● REQUIRED ACTION: In the entries that follow, find the word "Explorer" and report each line it is on.

━━ STUDY MATERIAL ━━

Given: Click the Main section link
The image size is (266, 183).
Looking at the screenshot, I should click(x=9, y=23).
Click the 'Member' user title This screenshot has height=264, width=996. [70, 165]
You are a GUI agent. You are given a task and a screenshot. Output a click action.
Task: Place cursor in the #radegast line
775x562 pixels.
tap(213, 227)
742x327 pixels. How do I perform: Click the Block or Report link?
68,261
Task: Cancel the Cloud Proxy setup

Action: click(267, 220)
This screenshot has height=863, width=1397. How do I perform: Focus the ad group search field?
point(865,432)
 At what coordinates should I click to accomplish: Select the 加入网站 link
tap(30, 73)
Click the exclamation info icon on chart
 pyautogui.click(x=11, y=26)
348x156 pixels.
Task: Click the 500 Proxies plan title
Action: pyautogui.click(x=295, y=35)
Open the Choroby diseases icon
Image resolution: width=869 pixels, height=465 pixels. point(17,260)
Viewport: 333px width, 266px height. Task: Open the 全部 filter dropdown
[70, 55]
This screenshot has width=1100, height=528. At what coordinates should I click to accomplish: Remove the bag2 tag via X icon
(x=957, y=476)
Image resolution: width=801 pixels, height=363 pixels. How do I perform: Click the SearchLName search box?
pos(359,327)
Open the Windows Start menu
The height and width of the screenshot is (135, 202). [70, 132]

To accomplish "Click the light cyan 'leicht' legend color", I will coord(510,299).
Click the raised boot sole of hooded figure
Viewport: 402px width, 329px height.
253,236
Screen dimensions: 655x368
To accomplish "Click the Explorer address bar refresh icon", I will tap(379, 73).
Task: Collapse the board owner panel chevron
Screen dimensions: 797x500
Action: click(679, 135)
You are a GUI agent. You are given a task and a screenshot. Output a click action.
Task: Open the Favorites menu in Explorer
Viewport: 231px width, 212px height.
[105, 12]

━━━

● YOUR SOLUTION:
To accomplish "Click the Explorer address bar refresh icon", I will tap(379, 73).
Task: Open the Favorites menu in Explorer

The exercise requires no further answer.